Stored data:
------------------------------------
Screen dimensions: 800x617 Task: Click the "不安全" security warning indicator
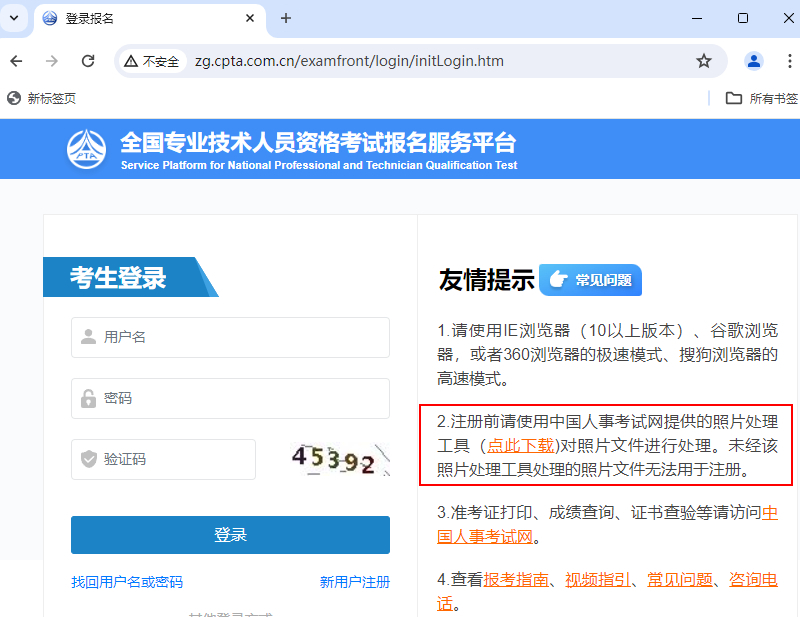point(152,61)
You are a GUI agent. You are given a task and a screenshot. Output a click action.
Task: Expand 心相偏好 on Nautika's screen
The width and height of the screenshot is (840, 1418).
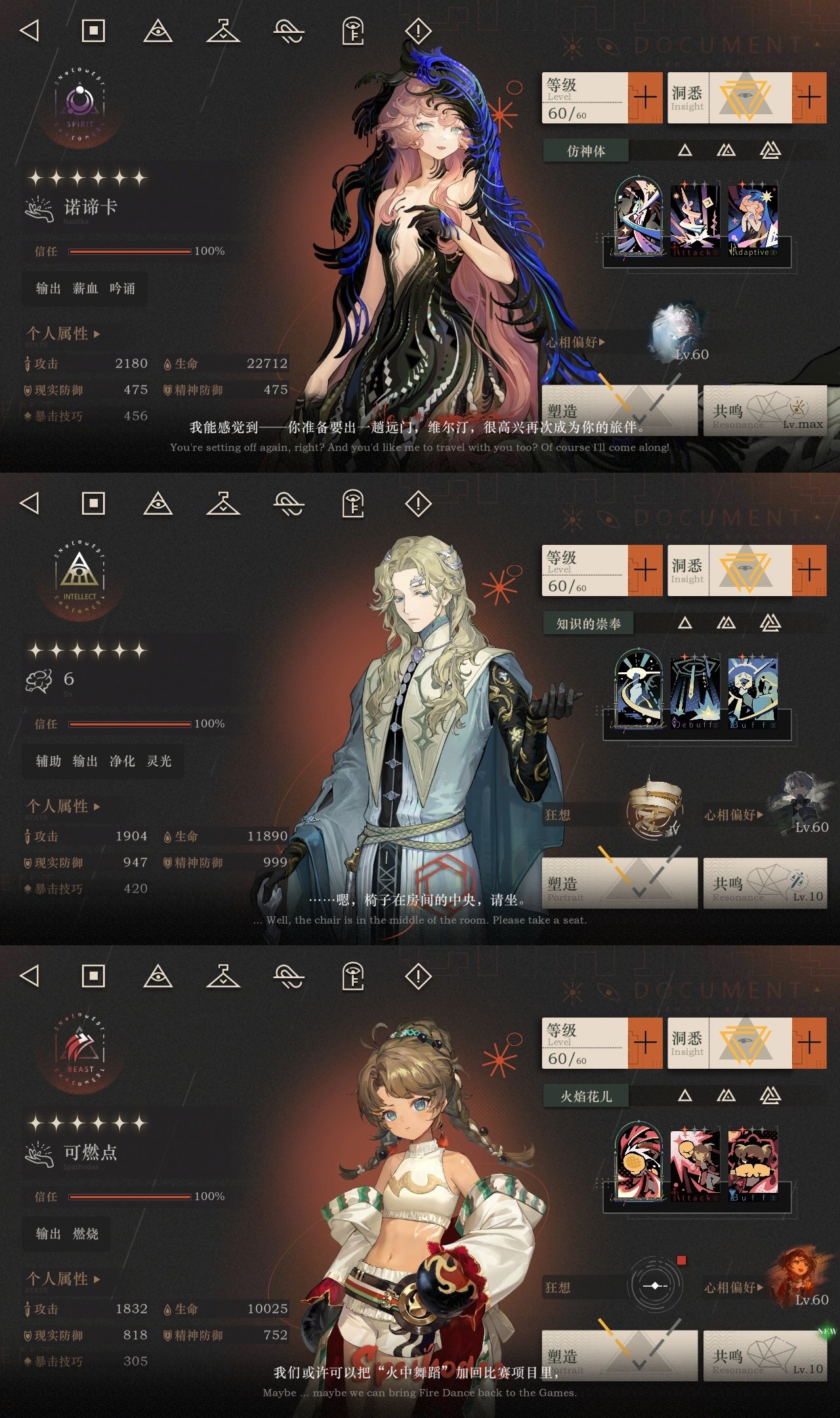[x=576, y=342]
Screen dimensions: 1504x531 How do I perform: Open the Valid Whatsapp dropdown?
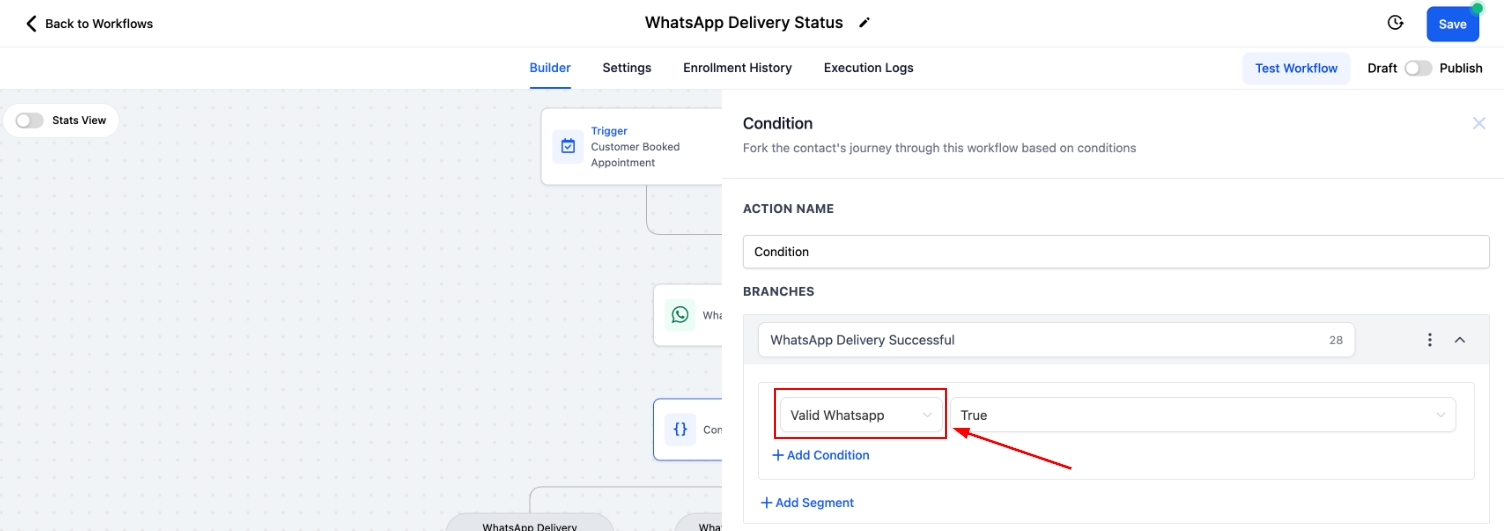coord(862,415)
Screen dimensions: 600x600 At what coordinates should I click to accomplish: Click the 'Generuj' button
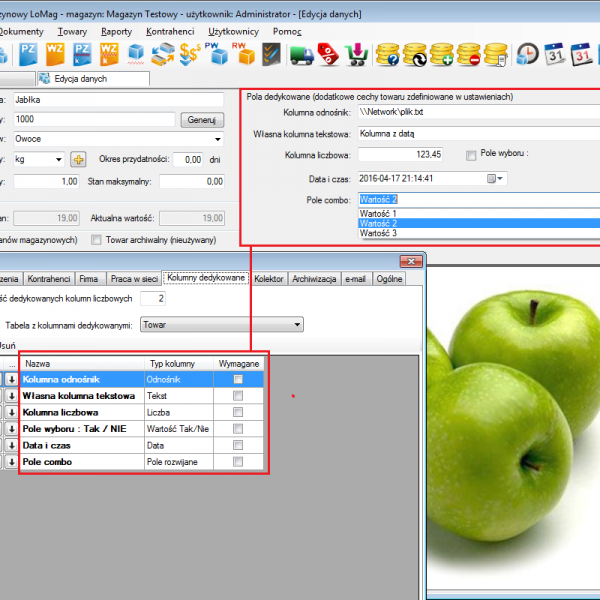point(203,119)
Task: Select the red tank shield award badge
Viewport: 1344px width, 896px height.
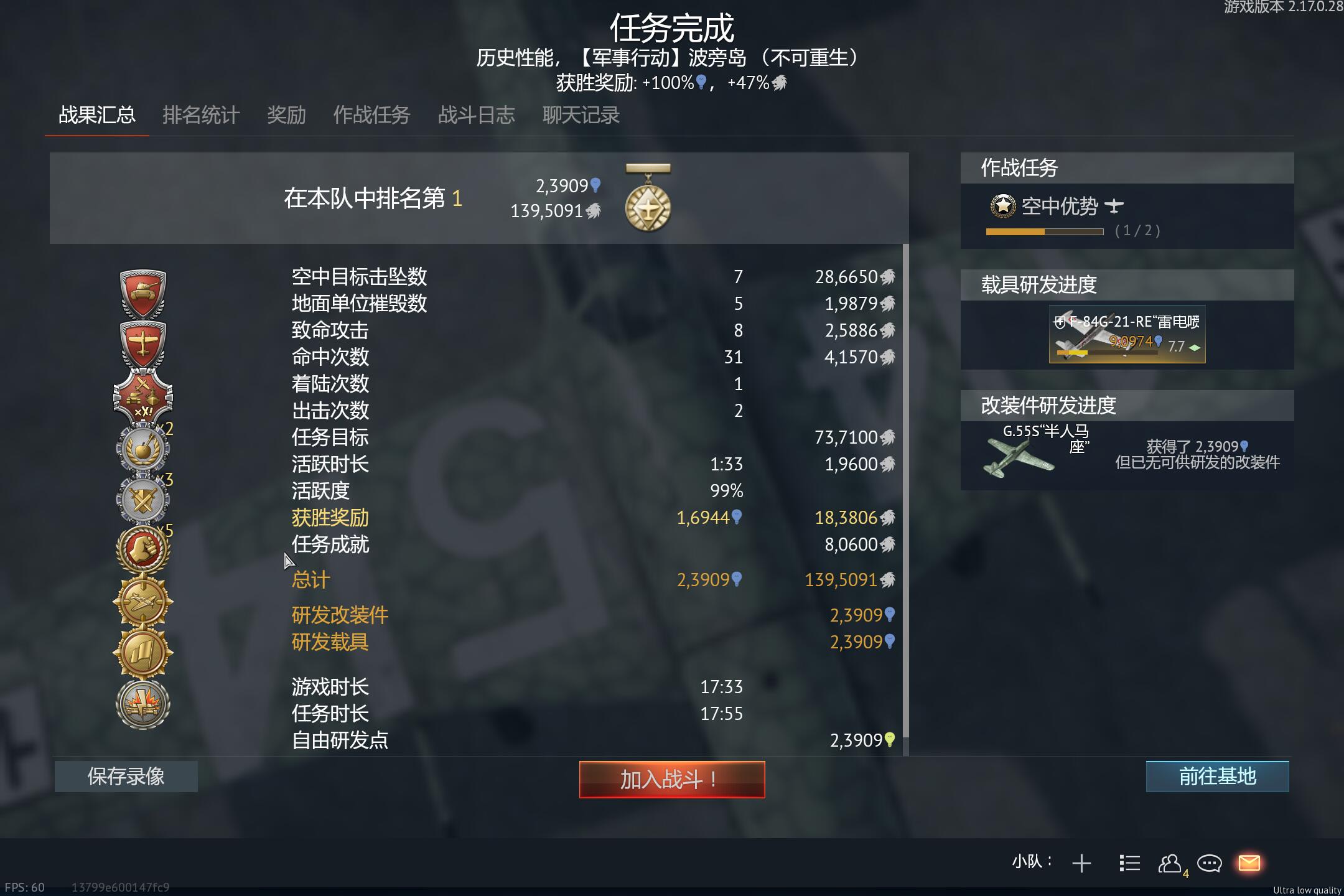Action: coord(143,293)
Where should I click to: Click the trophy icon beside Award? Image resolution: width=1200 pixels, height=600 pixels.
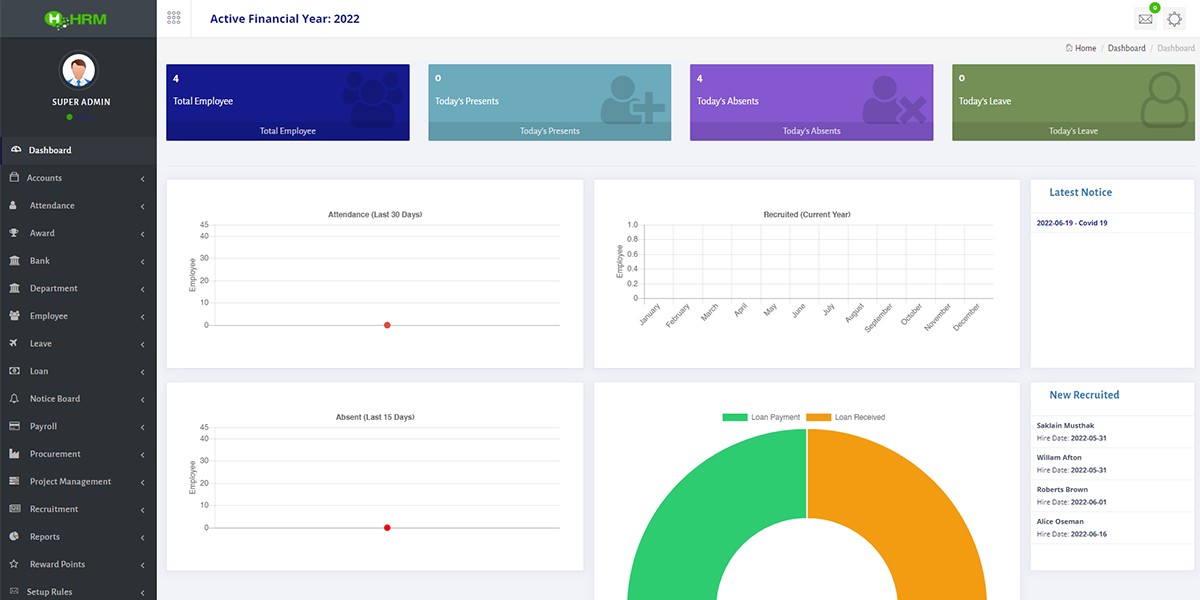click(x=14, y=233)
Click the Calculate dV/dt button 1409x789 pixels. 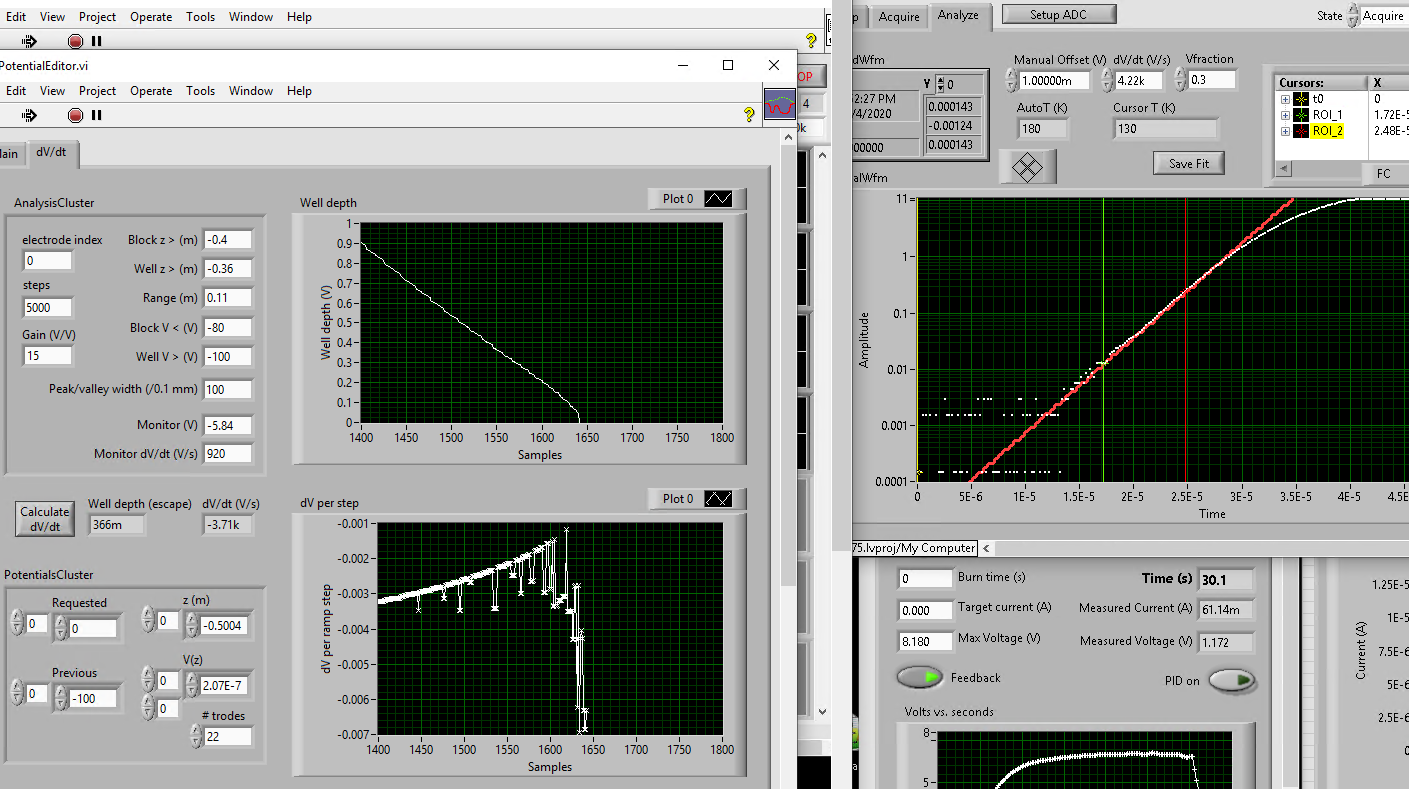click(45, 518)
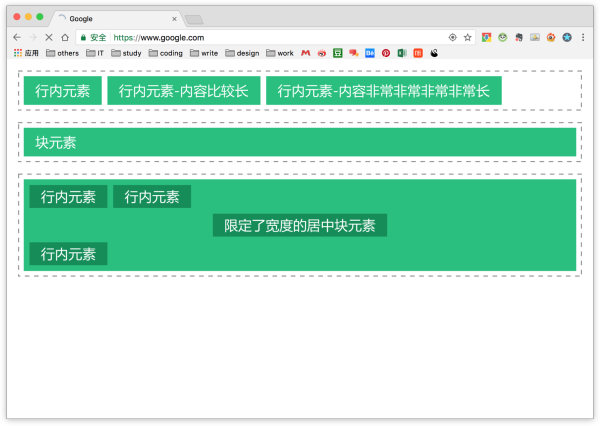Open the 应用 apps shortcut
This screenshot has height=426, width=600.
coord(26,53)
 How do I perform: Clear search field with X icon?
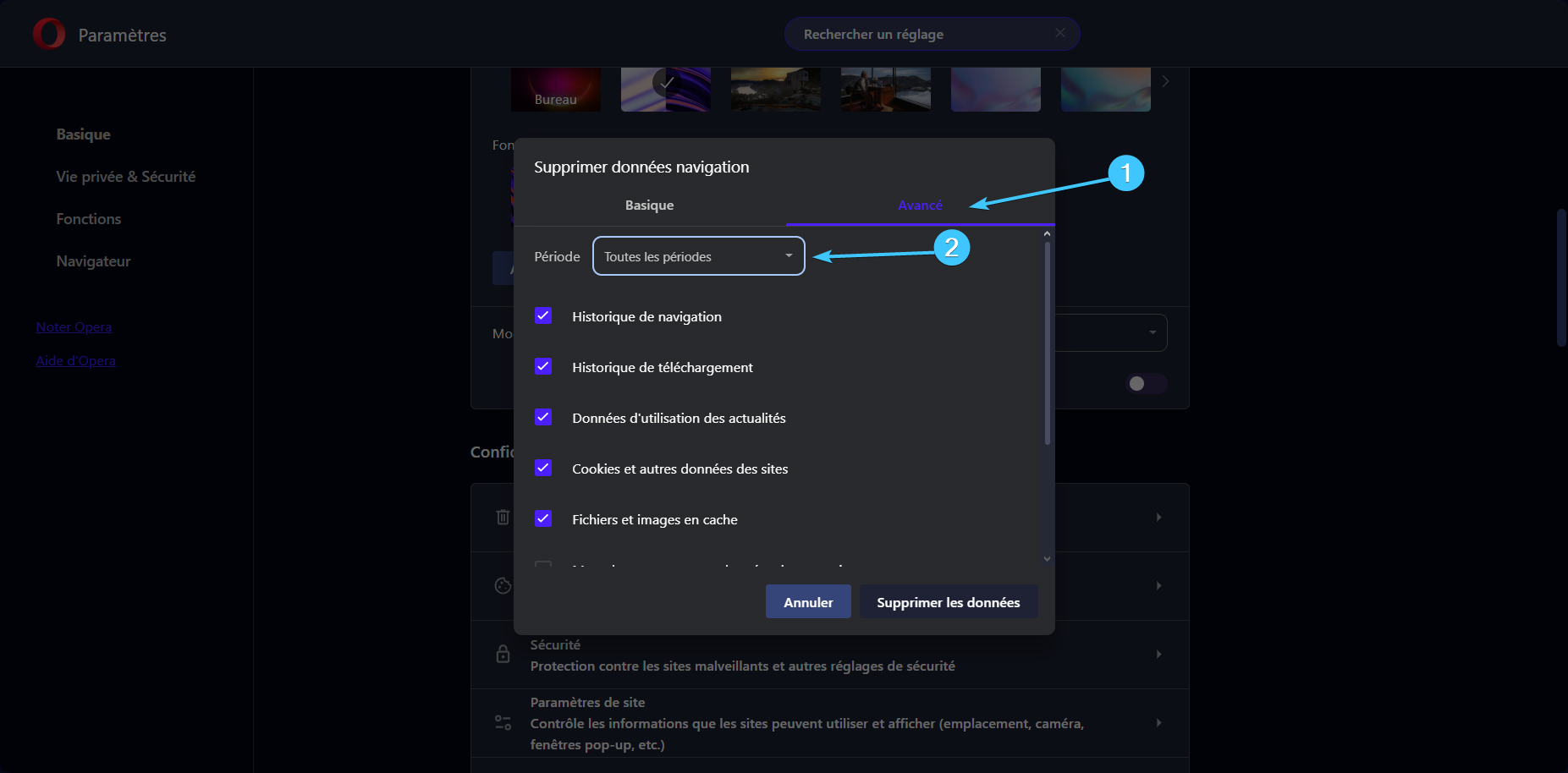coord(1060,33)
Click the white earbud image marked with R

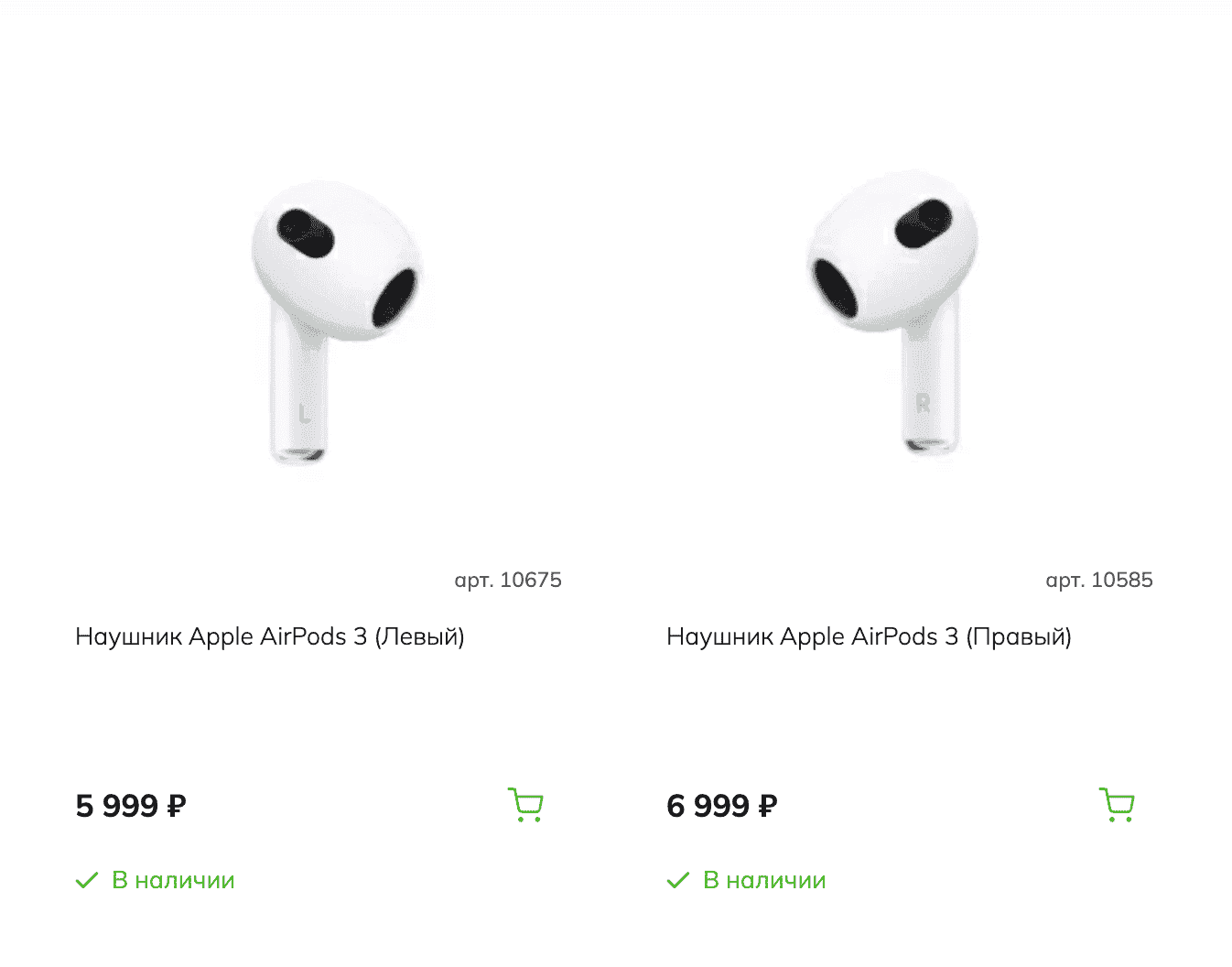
------------------------------------
### About this task:
Transcribe the lines above exactly, beginning at the one with "You are a GUI" and ending at the one with "Task: Select the red tank shield award badge". Include both; exclude the pictures.

### Expected answer:
You are a GUI agent. You are given a task and a screenshot. Output a click action.
Task: Expand 心相偏好 on Nautika's screen
The width and height of the screenshot is (840, 1418).
[x=576, y=342]
Screen dimensions: 1504x531 How do I perform: Open the Valid Whatsapp dropdown?
coord(862,415)
Screen dimensions: 600x600 At what coordinates should I click to accomplish: Click the 'Generuj' button
point(203,119)
Task: Select the red tank shield award badge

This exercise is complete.